═══ Extract

Our springboard to becoming conscious is full sensitive awareness. And full sensitive awareness begins with our body. A very important and readily available way to upgrade our awareness consists in sensing our body, or as a Thai Buddhist meditation master put it in 1936, we focus on “the inner sense of the form of the body.”[1] As we work to establish our attention in this inner sense of our body, to develop our direct, unmediated, visceral perception of it, the sensitive energy gradually builds and collects in our body, drawn there by our attention. This energy of sensation enables us to be aware of our body. Furthermore, the sensitive energy forms the lower part of our soul. The practice of sensing our body can grow stronger and stronger, as well as more constant, and has many beneficial ramifications for our spiritual path, and for our ability to live well, to live a full, productive, and satisfying life.

══════
═══ Supplied records

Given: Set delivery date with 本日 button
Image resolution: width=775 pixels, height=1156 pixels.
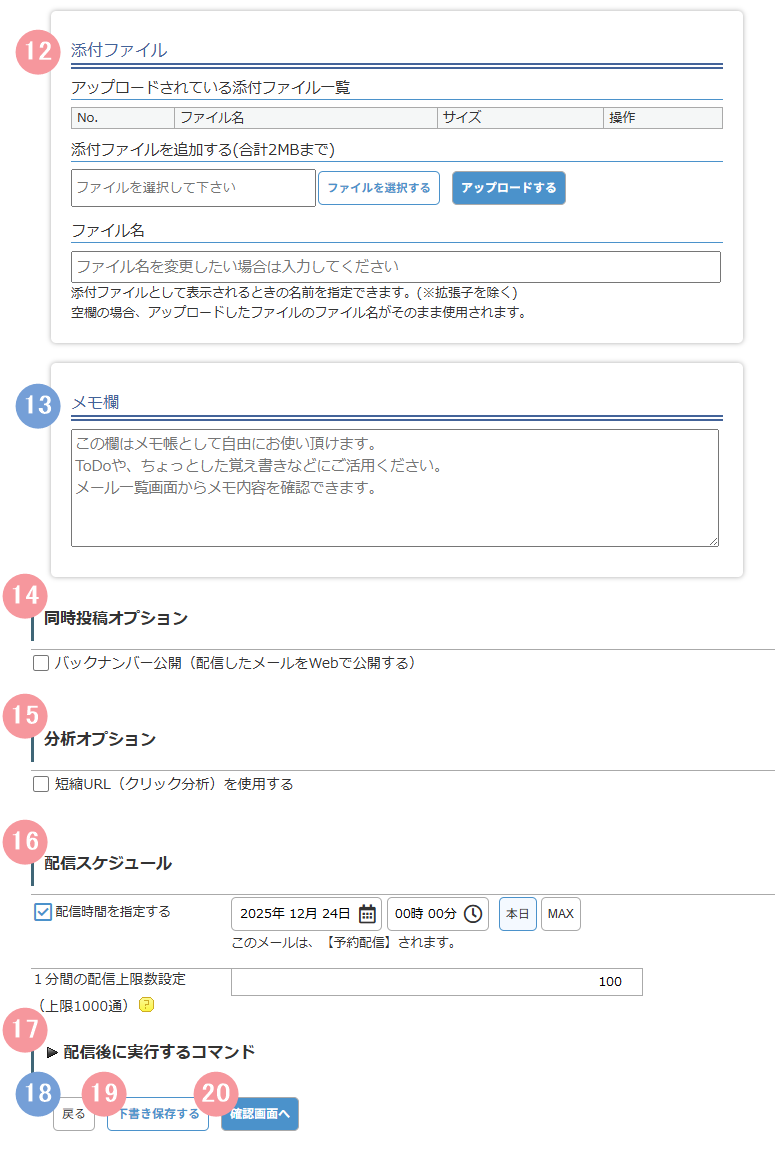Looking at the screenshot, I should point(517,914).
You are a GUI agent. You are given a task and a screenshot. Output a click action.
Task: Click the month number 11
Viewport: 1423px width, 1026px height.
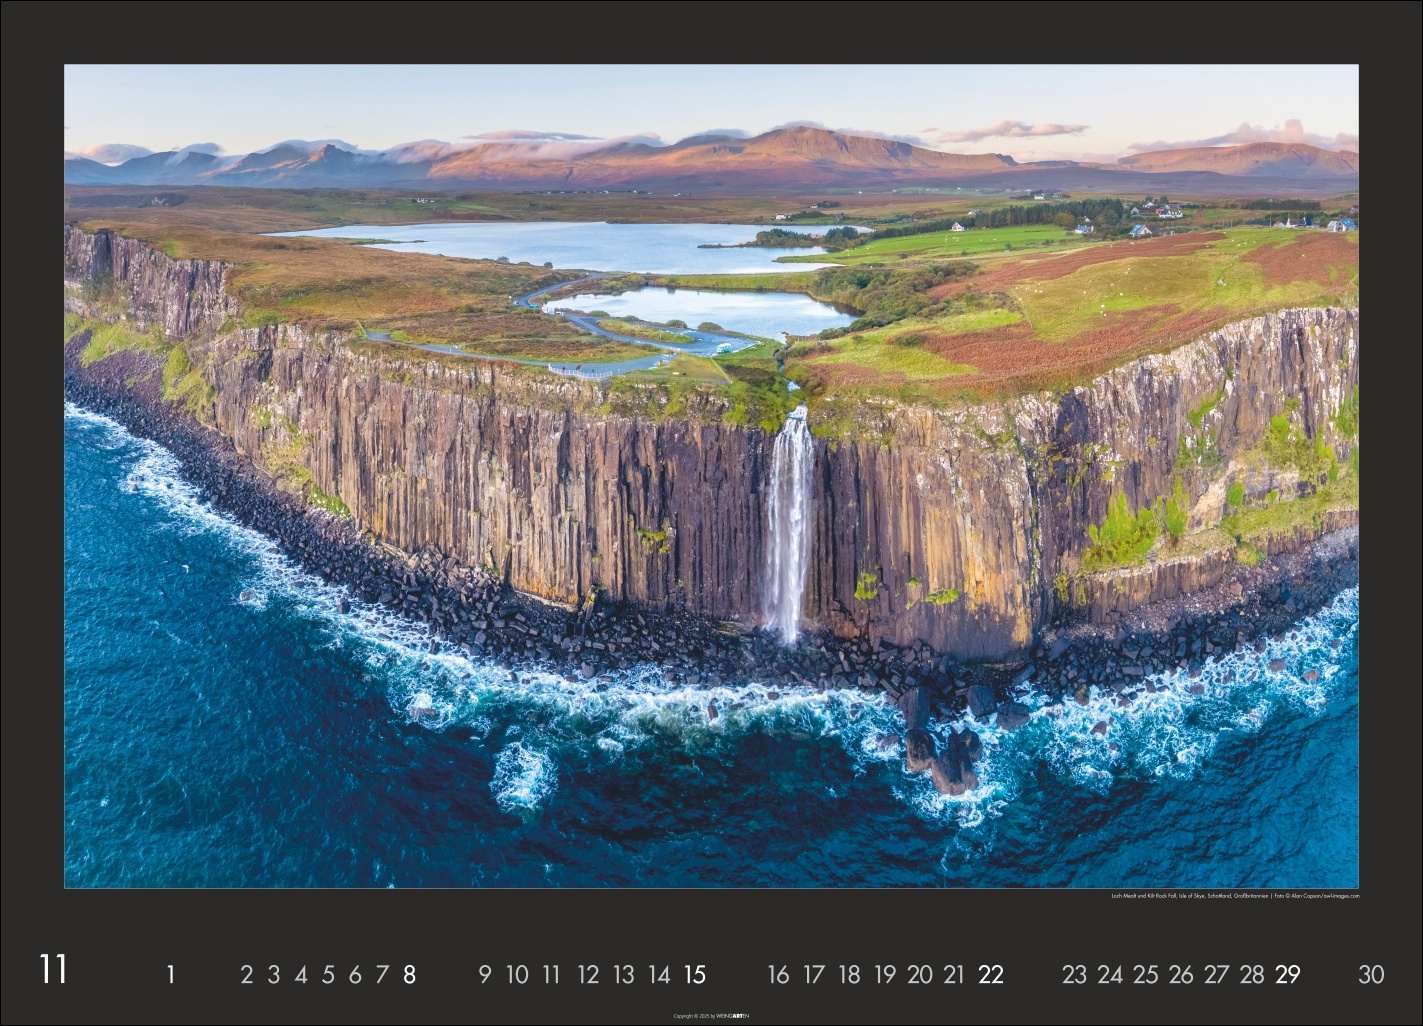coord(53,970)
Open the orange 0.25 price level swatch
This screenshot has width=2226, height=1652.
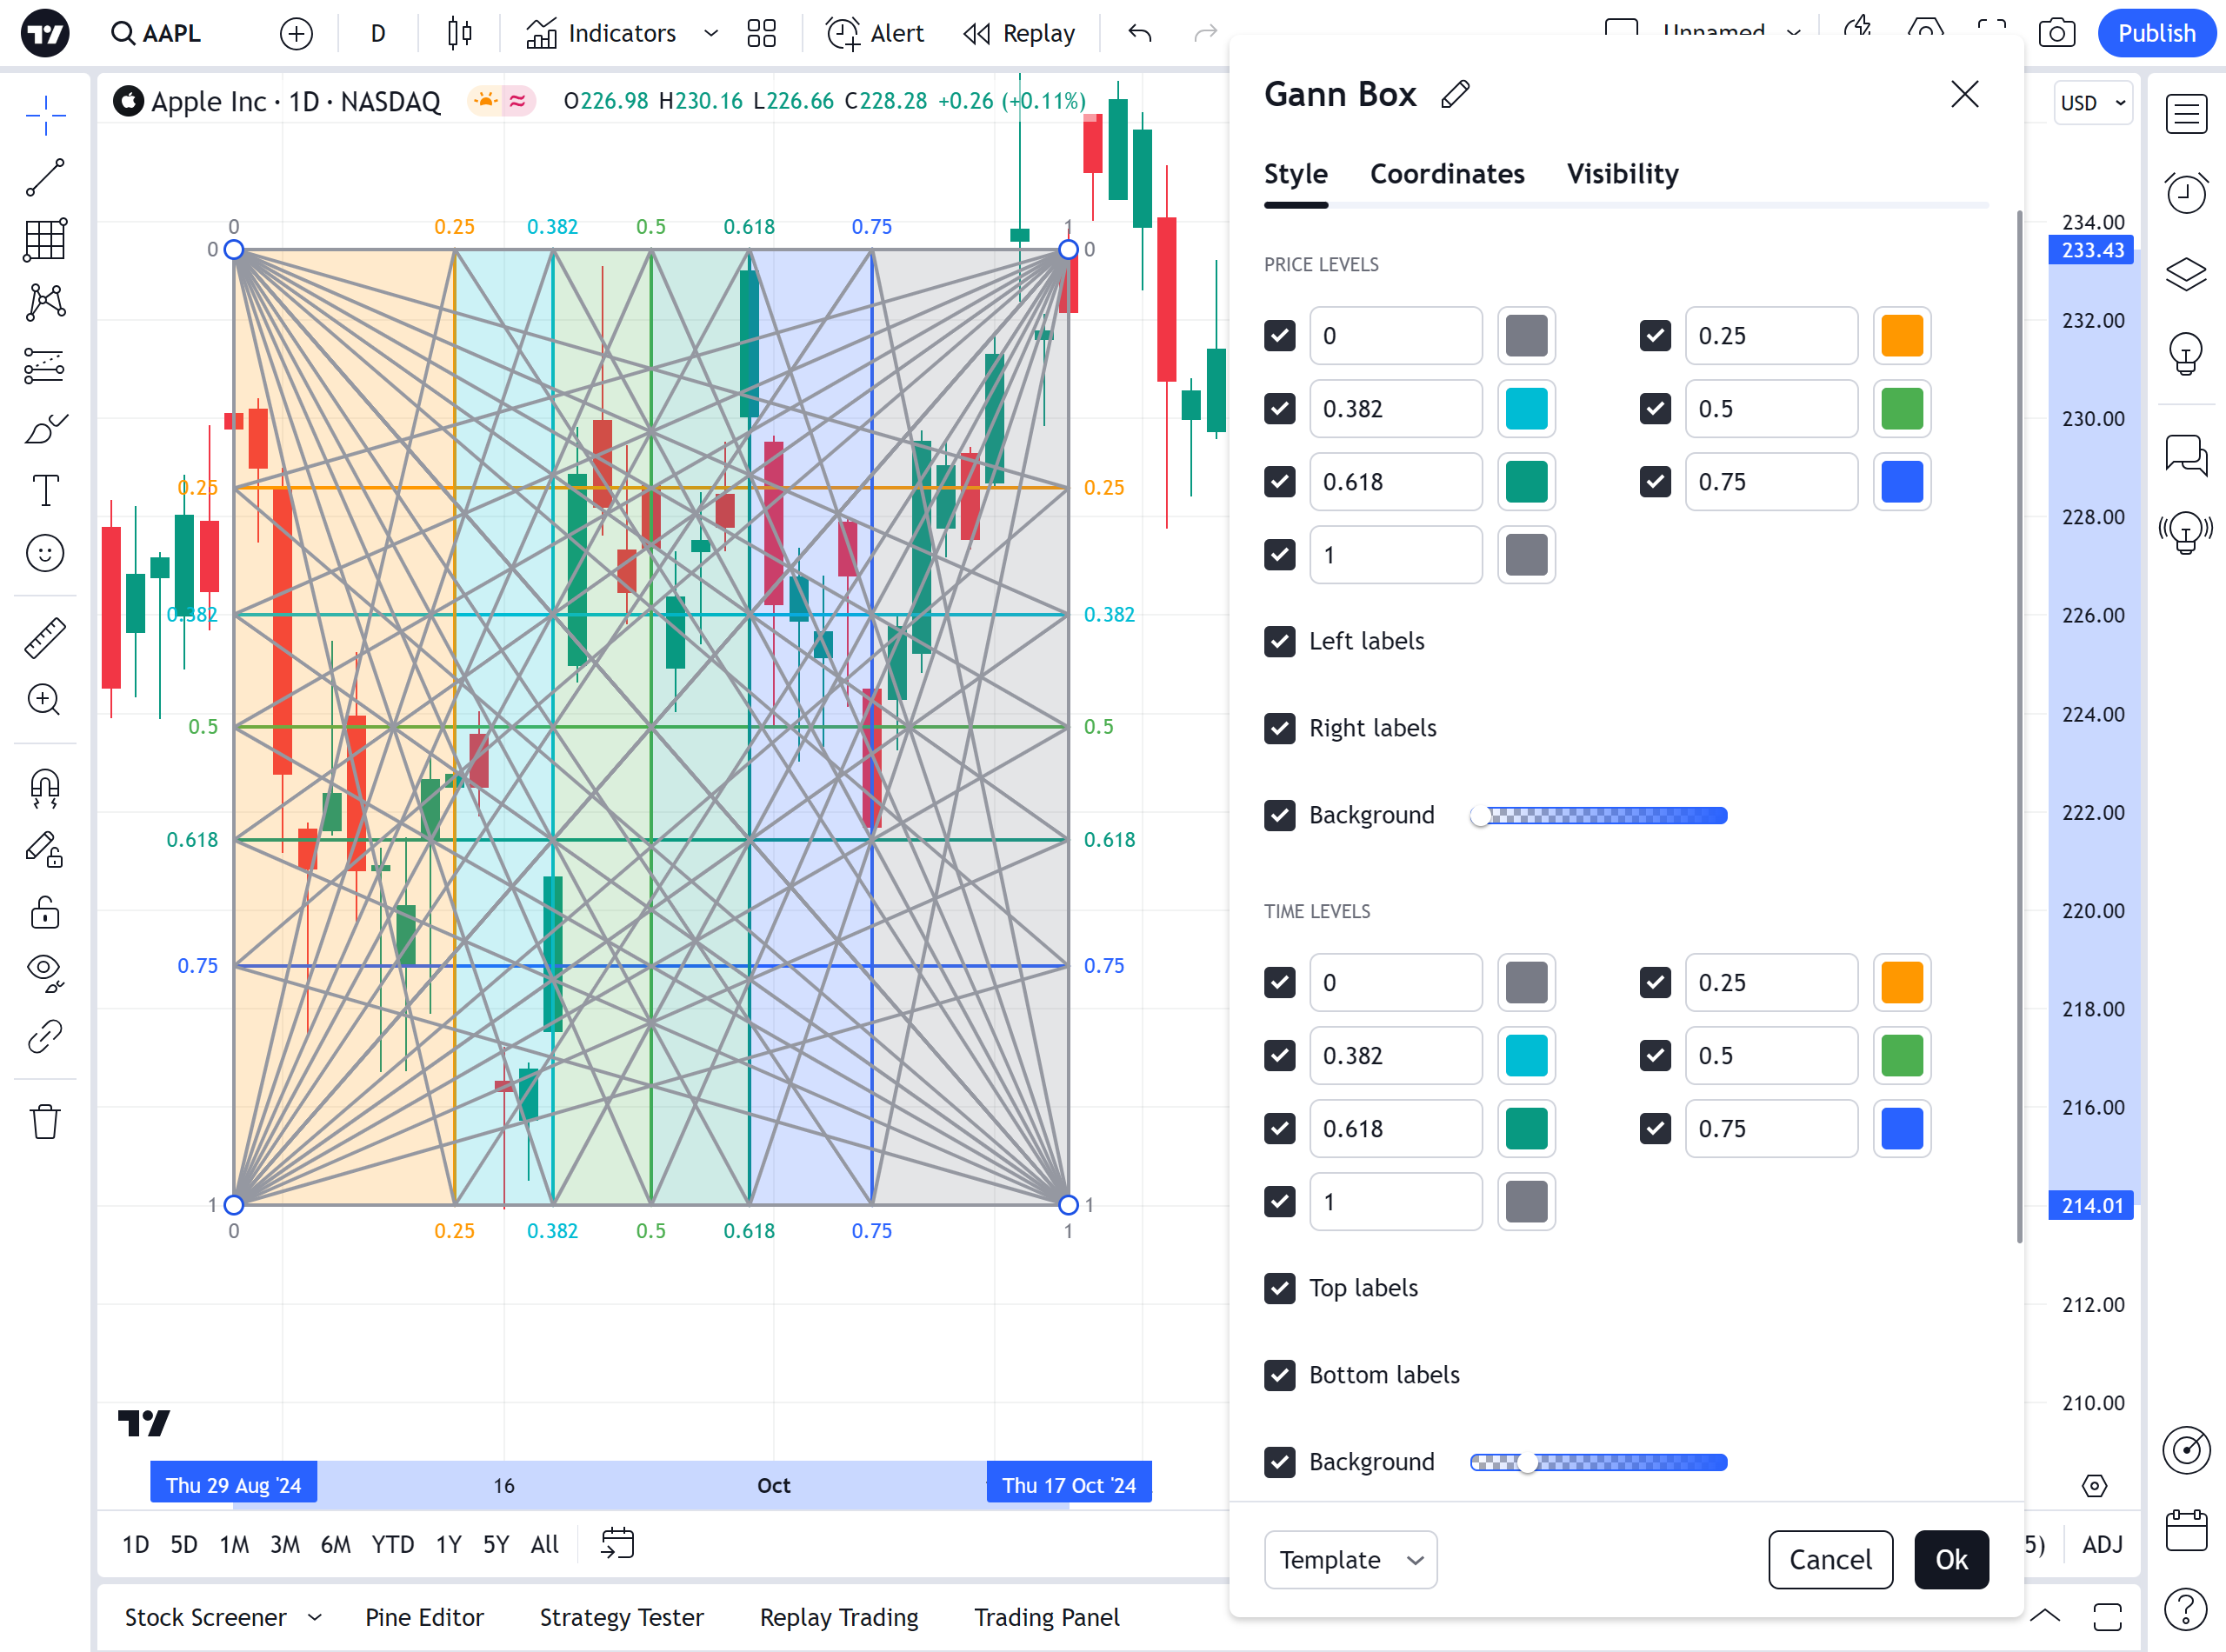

══════

§ Problem to solve
According to the passage on body awareness, what draws the sensitive energy to build and collect in our body?

§ Task output
Our attention draws it there.